* [DATASET]:
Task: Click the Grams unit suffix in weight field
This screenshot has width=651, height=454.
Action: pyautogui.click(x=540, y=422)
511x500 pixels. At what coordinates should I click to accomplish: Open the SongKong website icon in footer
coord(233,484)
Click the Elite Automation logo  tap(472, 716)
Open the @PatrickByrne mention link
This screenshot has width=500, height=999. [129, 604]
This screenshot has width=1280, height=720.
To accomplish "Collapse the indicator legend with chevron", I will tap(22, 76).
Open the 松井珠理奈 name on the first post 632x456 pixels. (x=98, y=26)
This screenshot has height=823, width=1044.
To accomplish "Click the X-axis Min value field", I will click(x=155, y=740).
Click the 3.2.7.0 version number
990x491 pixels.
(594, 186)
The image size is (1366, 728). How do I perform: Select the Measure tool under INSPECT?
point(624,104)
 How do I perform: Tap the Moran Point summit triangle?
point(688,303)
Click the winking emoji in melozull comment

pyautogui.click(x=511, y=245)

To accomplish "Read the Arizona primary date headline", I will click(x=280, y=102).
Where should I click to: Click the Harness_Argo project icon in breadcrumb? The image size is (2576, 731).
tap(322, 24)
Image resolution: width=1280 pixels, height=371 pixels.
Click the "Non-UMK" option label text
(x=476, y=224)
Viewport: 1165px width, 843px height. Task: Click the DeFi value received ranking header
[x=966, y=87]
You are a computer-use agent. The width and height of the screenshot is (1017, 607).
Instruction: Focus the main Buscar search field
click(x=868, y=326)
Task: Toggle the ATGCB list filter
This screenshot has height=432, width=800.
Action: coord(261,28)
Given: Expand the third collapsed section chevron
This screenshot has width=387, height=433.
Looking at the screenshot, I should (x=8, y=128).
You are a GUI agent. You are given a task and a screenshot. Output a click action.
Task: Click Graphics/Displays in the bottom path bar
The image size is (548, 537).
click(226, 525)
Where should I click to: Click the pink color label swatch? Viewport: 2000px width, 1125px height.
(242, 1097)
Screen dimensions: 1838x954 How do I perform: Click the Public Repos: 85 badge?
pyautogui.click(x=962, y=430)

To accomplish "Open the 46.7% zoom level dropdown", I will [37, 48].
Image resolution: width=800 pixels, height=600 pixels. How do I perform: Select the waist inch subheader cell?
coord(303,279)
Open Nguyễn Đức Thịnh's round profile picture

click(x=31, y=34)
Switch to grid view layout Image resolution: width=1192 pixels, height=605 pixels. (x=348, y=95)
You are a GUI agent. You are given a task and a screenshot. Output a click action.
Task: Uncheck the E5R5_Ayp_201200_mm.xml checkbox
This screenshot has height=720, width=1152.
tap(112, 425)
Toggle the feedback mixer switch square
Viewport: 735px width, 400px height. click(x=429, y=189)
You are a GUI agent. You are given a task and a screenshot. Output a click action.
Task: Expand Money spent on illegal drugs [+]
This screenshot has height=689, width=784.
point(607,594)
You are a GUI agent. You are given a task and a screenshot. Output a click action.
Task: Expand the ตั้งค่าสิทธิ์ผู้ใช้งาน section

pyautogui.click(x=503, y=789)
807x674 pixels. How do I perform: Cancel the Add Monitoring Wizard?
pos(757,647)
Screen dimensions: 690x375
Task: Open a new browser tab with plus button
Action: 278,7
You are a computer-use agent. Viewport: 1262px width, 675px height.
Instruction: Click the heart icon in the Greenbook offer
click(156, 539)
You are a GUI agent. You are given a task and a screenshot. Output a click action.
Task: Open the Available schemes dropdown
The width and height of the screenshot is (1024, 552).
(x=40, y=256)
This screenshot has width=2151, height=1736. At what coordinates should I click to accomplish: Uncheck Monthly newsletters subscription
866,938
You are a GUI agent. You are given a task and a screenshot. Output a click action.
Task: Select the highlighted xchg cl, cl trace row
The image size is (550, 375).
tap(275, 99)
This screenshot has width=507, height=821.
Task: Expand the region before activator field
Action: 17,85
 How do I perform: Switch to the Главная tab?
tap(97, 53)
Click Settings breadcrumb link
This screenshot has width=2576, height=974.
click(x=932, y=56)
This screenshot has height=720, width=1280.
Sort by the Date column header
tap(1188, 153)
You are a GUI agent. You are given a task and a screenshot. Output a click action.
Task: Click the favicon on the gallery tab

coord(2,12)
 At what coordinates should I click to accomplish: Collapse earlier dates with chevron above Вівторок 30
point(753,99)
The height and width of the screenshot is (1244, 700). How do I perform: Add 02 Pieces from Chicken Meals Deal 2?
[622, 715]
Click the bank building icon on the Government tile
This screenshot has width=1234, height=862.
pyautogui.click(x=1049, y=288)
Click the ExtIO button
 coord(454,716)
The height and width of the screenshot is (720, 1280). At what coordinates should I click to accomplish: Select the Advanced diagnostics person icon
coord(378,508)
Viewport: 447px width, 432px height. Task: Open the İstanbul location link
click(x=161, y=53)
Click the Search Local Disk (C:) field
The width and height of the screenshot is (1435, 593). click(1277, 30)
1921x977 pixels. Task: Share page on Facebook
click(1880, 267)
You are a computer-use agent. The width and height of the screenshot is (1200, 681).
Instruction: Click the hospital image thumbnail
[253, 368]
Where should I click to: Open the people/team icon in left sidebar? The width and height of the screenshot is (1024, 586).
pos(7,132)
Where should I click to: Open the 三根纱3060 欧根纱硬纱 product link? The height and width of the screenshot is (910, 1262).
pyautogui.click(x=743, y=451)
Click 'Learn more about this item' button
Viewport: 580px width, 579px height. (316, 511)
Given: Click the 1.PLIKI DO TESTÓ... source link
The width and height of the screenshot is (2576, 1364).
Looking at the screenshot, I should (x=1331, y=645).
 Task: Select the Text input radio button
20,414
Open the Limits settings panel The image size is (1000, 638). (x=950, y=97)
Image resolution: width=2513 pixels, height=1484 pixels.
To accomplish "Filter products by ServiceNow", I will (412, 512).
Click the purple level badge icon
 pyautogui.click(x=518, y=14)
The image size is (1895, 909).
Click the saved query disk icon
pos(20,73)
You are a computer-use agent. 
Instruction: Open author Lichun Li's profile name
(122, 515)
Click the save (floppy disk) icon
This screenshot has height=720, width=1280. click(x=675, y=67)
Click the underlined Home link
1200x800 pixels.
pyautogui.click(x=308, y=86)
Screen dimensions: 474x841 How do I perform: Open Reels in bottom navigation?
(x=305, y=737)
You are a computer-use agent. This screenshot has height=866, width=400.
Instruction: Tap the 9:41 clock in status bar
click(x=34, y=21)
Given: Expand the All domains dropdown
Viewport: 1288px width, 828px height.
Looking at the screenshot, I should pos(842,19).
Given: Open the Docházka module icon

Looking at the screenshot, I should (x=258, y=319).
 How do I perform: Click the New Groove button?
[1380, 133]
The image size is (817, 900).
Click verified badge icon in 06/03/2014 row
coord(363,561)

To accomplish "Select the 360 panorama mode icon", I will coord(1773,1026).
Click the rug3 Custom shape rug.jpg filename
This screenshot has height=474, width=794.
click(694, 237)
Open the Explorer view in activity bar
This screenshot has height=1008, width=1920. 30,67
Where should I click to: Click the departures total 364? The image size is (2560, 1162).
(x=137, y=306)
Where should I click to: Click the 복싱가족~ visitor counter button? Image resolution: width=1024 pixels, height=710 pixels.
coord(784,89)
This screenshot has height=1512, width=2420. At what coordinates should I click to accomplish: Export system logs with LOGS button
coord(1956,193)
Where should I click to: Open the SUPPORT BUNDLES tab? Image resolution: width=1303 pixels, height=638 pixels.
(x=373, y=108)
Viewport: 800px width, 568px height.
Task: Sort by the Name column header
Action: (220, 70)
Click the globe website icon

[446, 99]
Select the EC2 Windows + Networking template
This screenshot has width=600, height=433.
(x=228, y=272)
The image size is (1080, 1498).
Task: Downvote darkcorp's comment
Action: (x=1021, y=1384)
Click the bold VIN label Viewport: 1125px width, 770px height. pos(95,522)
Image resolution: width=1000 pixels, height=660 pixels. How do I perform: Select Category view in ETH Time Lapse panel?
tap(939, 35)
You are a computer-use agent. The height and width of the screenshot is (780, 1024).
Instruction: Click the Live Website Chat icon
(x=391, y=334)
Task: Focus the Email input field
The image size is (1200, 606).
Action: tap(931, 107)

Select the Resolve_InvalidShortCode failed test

* [DESCRIPTION OF THE TASK]: Gather every line from the entries above that contains the string "field".

* [ANSWER BELOW]:
Task: Click the Grams unit suffix in weight field
To accomplish "Click the X-axis Min value field", I will click(x=155, y=740).
Instruction: Focus the main Buscar search field
Task: Expand the region before activator field
Click the Search Local Disk (C:) field
Task: Focus the Email input field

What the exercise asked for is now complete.